El titular de la AUF llevó el planteamiento de los violetas e intentó revertir una posición política que no tiene argumentos jurídicos –hay estadios de otros países del continente en peores condiciones que el Franzini– y que afecta los intereses deportivos de Defensor Sporting, pero el tema se agotó en apenas dos minutos.
El doctor Corbo transmitió a los miembros de la CSF y presidentes de las demás asociaciones nacionales la reivindicación de los violetas, pero el presidente en ejercicio, Eugenio Figueredo (el doctor Leoz estaba enfermo y no asistió), le pinchó el globo al y le dijo que ese tema ya estaba definido y no se iba a reabrir la discusión.

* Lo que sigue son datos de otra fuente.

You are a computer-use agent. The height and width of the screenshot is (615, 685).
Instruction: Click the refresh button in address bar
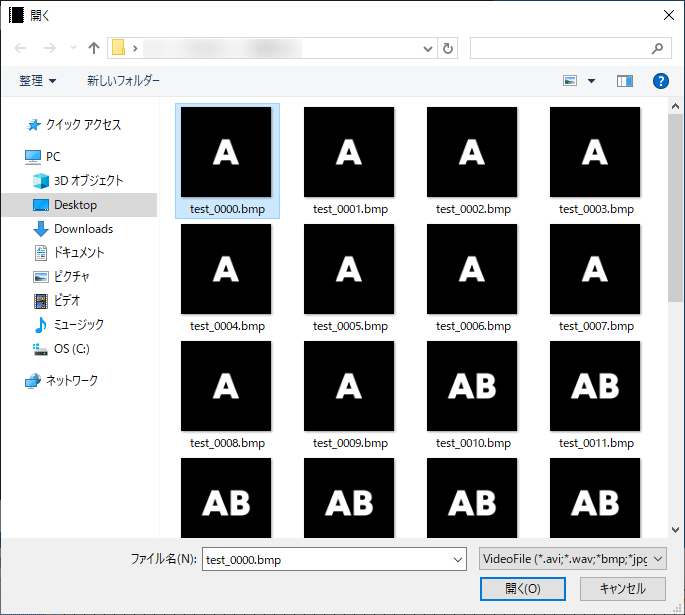coord(448,48)
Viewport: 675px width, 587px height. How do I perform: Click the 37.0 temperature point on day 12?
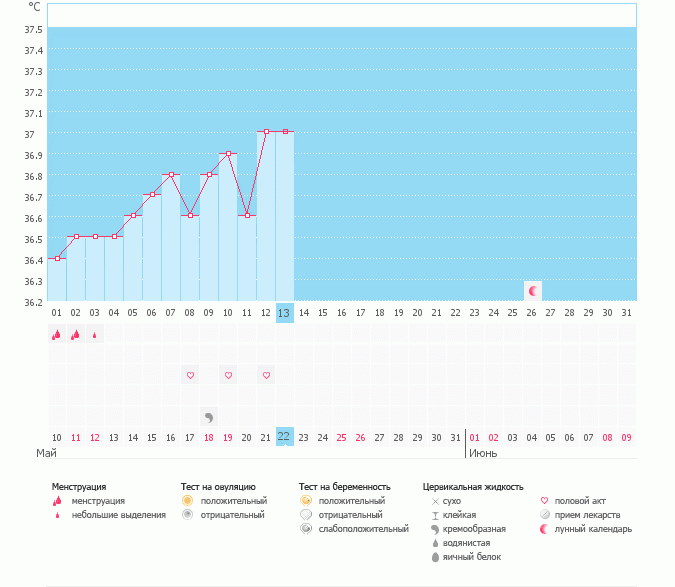click(x=266, y=131)
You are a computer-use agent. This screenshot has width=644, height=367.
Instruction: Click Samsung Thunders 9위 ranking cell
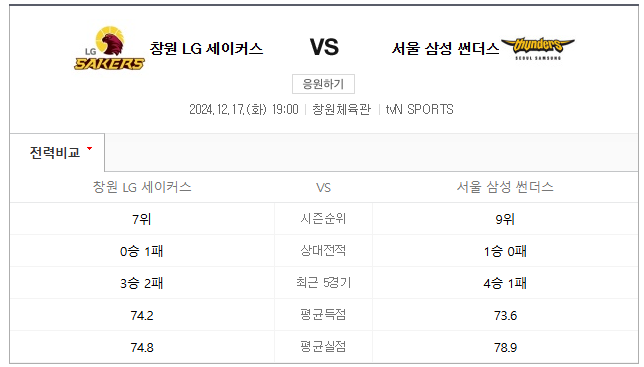[x=505, y=219]
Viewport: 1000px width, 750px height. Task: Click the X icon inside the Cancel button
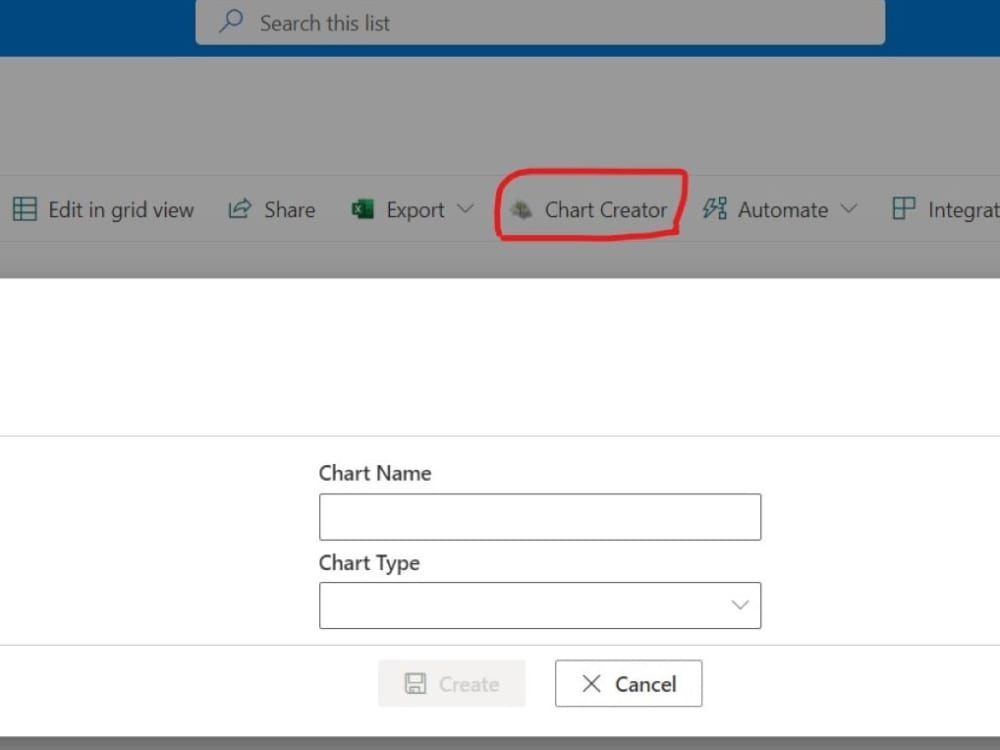pos(592,683)
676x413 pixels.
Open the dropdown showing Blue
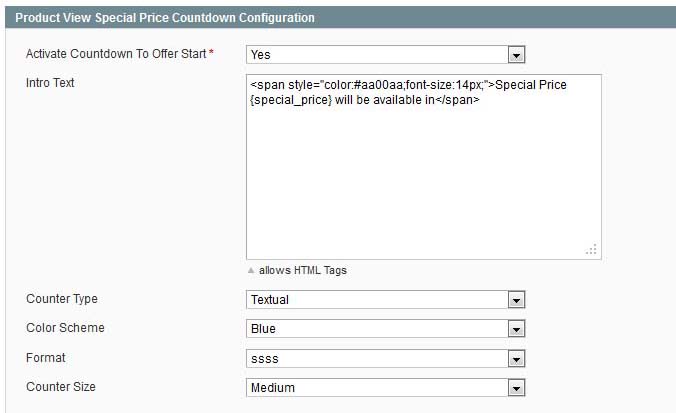click(385, 329)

Quedó claro en la oportunidad que Figueredo le sigue pasando factura a Defensor Sporting por la férrea oposición que esa institución ejerció cuando él presidió la AUF. Como si fuera poco, el presidente Fernando Sobral le ha reclamado en más de una oportunidad al doctor Corbo que la AUF le retire el apoyo político a Figueredo en la vicepresidencia de la CSF a los efectos de nominar a otro representante que defienda más los intereses del fútbol uruguayo.

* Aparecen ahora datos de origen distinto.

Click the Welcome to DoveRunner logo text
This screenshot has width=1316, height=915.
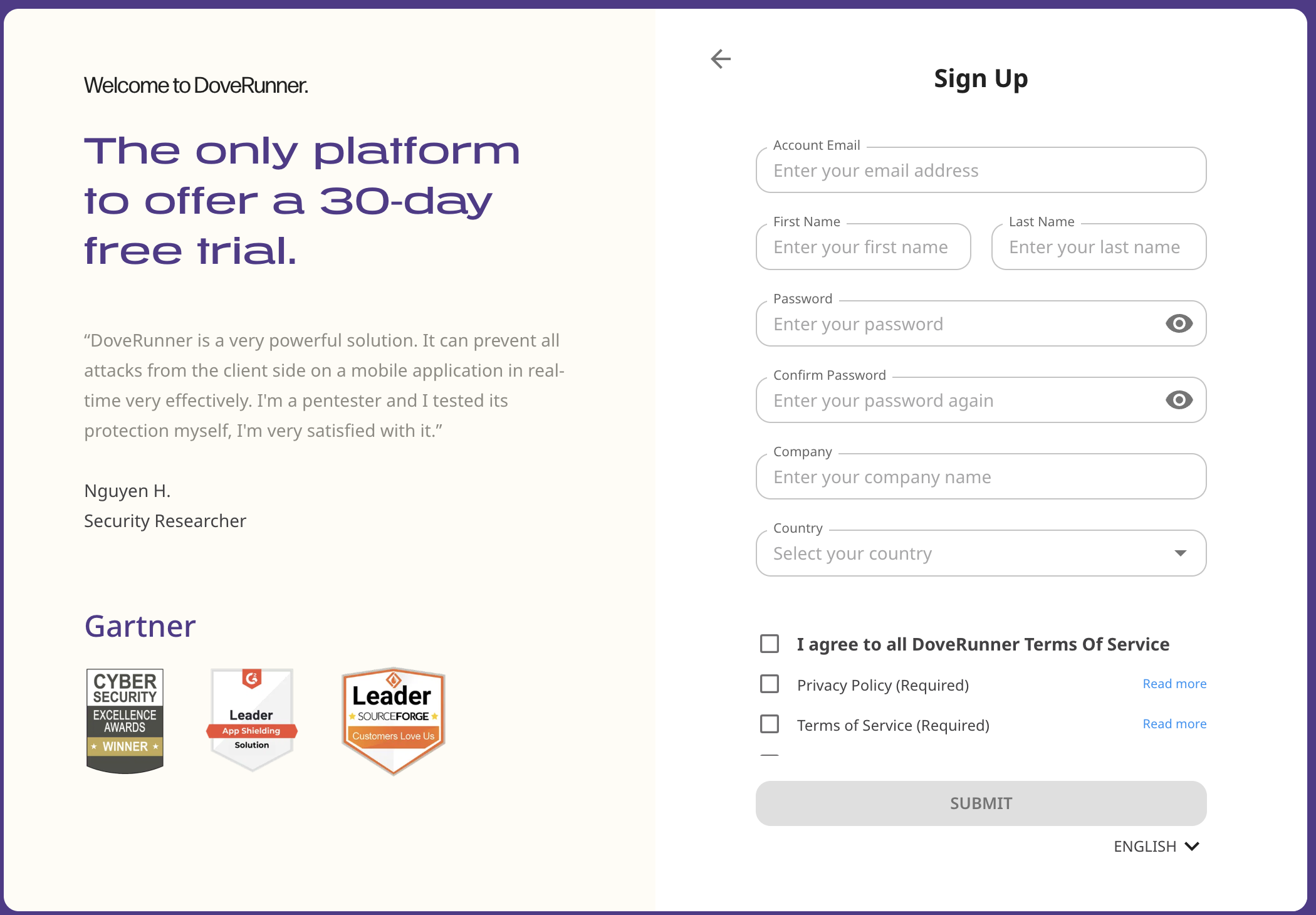pos(196,85)
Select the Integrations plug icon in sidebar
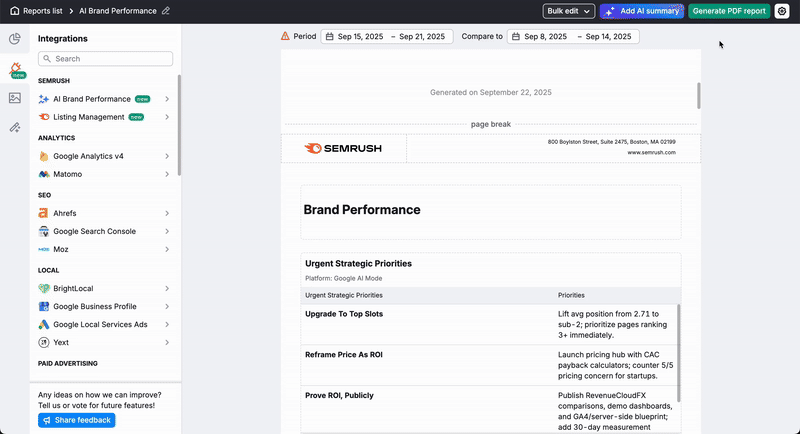The image size is (800, 434). (15, 69)
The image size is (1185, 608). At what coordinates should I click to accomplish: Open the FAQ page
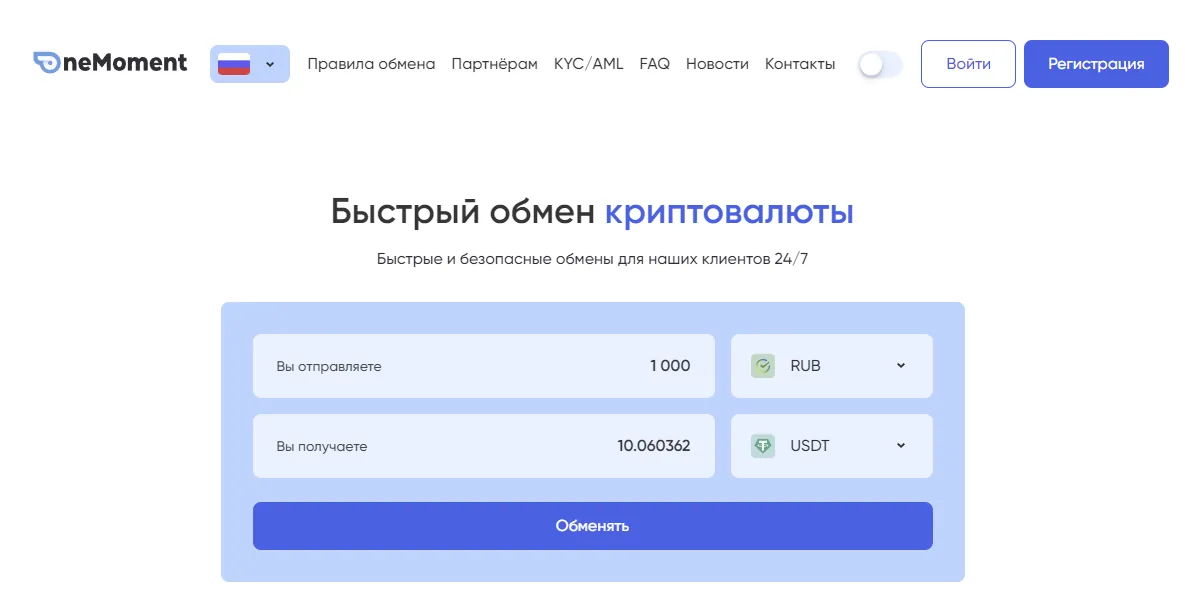(654, 64)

Los representantes de los demás países miembro, al ver que el propio Figueredo encabezó el movimiento para negar la habilitación del Franzini, no abrieron la boca y el tema se dio por discutido.
Quedó constancia en actas
Ante la arrolladora y fulminante exposición de Figueredo, el doctor José Luis Corbo reclamó en la sesión del Consejo Ejecutivo de la CSF que en actas quedara constancia de su planteamiento. De este modo, el representante de la AUF quiso protegerse con miras al futuro en caso de que los violetas vuelvan a exigir la defensa de sus intereses.
En la sesión de Asunción, quedó establecido que para la primera fase de la Copa Libertadores de América los estadios deben tener una capacidad mínima de 20.000 personas y para la segunda, 40.000.
El estadio del Parque Rodó podría albergar partidos internacionales –de hecho así aconteció el año pasado en la primera fase de la Libertadores en la que enfrentó nada más y nada menos que al Santos de Pelé, pero debido a algunos incidentes y la presión de los dirigentes brasileños el mismo fue suspendido por las autoridades de la CSF.